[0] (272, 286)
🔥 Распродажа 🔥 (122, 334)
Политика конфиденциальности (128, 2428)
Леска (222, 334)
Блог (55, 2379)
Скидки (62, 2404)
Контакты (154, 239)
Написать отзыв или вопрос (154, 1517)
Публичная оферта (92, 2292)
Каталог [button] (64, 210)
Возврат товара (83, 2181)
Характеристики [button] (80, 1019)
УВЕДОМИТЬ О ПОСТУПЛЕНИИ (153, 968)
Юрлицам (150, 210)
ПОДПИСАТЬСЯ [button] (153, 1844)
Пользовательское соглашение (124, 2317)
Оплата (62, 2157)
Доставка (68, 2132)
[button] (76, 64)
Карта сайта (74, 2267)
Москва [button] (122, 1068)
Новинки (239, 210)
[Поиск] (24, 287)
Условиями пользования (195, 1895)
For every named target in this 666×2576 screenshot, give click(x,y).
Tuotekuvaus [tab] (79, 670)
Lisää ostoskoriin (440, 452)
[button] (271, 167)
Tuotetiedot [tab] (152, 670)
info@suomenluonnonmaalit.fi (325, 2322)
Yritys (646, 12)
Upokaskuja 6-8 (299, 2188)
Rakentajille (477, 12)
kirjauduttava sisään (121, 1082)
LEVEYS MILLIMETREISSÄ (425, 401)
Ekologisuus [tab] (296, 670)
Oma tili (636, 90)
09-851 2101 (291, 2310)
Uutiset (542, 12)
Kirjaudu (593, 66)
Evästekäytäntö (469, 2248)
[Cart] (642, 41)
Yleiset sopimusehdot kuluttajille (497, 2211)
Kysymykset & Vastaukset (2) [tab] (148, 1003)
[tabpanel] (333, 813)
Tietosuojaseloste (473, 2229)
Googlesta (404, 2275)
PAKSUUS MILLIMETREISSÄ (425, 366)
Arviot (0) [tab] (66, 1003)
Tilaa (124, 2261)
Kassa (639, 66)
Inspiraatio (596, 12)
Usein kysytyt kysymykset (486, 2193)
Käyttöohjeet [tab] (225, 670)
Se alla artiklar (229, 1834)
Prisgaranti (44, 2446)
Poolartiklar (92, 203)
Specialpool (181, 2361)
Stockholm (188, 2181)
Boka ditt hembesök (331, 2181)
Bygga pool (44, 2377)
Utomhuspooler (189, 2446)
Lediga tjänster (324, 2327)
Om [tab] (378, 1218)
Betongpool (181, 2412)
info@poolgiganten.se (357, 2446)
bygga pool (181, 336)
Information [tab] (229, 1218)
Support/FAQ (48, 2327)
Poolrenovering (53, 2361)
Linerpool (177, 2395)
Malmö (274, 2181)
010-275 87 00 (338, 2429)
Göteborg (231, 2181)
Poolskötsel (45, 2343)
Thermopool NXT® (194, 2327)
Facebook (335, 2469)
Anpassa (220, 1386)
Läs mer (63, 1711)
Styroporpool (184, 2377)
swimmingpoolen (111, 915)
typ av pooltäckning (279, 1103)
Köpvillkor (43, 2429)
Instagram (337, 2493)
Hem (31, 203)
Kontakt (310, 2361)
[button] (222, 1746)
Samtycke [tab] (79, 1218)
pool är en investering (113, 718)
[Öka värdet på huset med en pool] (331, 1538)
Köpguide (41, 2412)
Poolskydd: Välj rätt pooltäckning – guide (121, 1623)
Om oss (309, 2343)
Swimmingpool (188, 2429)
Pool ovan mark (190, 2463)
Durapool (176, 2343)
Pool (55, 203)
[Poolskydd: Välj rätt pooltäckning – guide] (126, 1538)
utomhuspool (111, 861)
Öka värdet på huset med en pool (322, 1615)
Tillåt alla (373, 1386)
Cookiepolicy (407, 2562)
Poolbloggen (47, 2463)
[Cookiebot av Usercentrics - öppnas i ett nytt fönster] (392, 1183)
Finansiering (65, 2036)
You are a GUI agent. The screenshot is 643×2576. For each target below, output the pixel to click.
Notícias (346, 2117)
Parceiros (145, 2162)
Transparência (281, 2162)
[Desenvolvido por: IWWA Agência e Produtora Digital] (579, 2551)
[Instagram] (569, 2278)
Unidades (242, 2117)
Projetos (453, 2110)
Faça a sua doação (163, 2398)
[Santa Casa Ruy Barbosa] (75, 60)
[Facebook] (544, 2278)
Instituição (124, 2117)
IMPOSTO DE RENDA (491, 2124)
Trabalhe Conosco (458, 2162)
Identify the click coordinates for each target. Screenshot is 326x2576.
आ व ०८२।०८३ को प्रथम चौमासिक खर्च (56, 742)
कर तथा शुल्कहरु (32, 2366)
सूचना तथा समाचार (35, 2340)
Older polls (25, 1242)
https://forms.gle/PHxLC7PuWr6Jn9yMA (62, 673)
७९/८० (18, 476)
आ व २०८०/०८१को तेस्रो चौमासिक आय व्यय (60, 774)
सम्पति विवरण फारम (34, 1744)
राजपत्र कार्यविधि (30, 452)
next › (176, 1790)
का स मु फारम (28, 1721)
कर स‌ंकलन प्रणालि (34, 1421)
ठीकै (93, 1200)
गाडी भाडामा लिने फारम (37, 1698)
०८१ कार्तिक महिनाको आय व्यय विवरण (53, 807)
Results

What is required →
Only the number is wanted here. Please work out how many lines of the records contain "värdet".

Problem solution →
2